Write out the material below exactly, beginning at the line that contains "Given: Select the Intel C621 chipset value" and ending with its last line, both ends included; write nothing else.

:::::

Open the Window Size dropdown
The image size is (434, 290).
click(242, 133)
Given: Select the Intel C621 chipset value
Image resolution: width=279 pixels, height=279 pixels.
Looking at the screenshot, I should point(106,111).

:::::

◆ Written response ◆
Given: Select the Intel C621 chipset value
Image resolution: width=279 pixels, height=279 pixels.
Looking at the screenshot, I should point(106,111).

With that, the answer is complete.